Sorry I thought I was a lizard earlier.
I left my keys in the garlic bread freezer in Publix.
Weird shit dude, I just realized that the girl I fucked last night looks like Shaun White's twin sister. I dunno if I should be scared or turned on
I hope her Double McTwist was as good as his
I woke up at 3am naked and stroking a watermelon.
My face smells like vagina and Im on my way to court. Fuck.
She talked about nothing but beanie babies for 45 minutes. I'm never getting high with her again.
I take your lack of response to mean that your hands are taped to 40 ounces of something.
I slept with a married guy last night and then broke my toe on the doorframe on the way out. I've never seen karma work so fast.
Instead of medicine they should just give ecstasy. Also I'm tingly and can't find u guys. A gay man just said he loved me... :( / :)

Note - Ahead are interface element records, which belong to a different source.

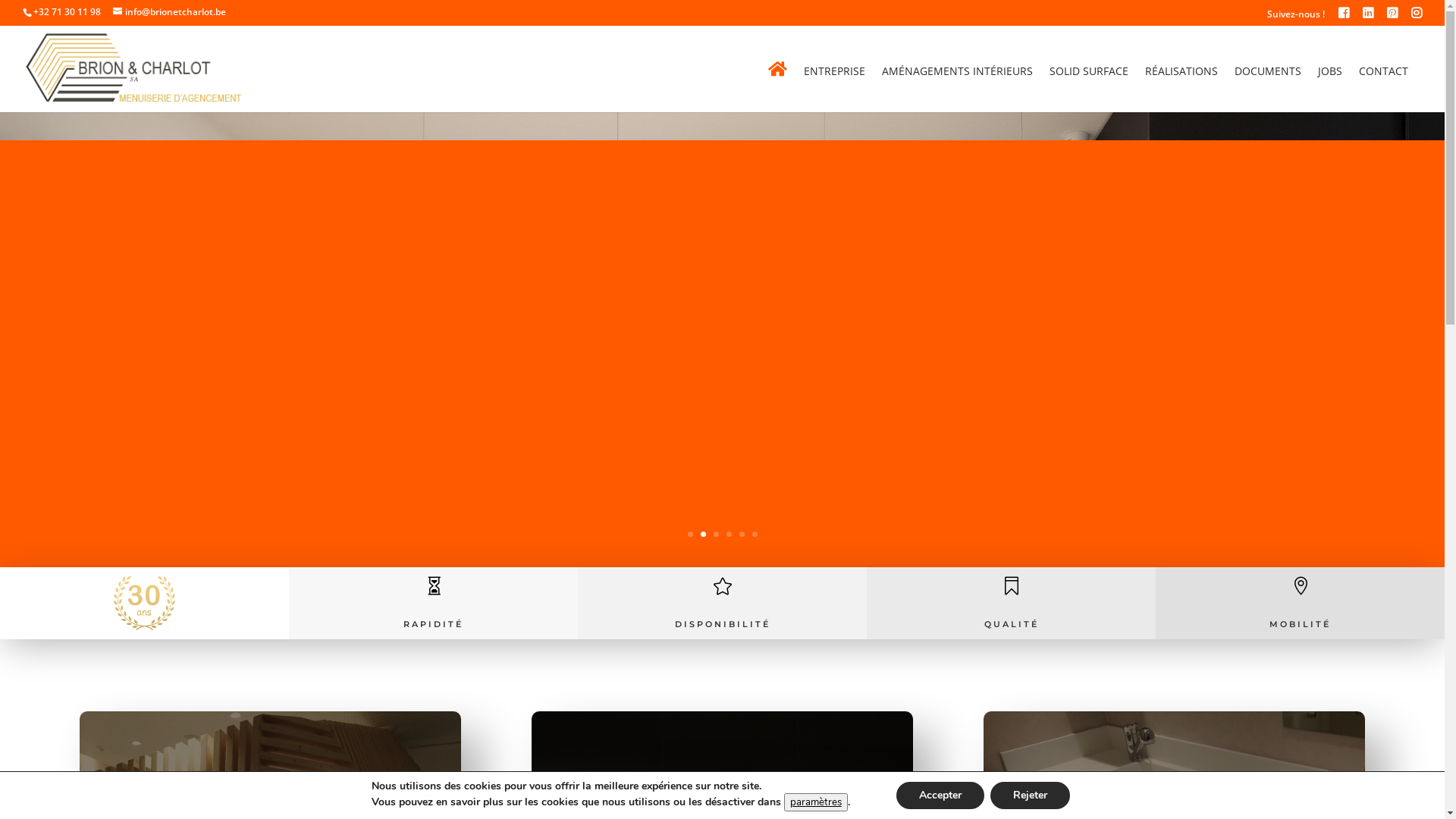
Suivez-nous ! Element type: text (1295, 17)
DOCUMENTS Element type: text (1267, 88)
JOBS Element type: text (1329, 88)
SOLID SURFACE Element type: text (1088, 88)
5 Element type: text (740, 533)
info@brionetcharlot.be Element type: text (168, 11)
3 Element type: text (715, 533)
4 Element type: text (728, 533)
CONTACT Element type: text (1383, 88)
ENTREPRISE Element type: text (834, 88)
2 Element type: text (703, 533)
+32 71 30 11 98 Element type: text (66, 11)
Accepter Element type: text (940, 795)
1 Element type: text (689, 533)
6 Element type: text (754, 533)
Rejeter Element type: text (1030, 795)
30ans Element type: hover (143, 603)
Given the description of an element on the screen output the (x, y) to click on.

I got into a fight with the dude who fell asleep on my couch bc he wouldn't wake up but managed to get a lunch date set for thurs with another guy by the time he finally left. So how's your day so far?
day drinking caused me to be in bed at a decent time. can't complain.
Someone stole a lamp last night.
You didn't throw up on me, you threw up on yourself and then tried to give me a hug
Doing blow in the bathroom isnt the same without you
Do a rail off the baby station in my honor
dude it was our first time and her hair caught on fire from the candles on the nightstand
There is no way that actually happened!
the smell of burnt hair covered up the sweaty sex smell.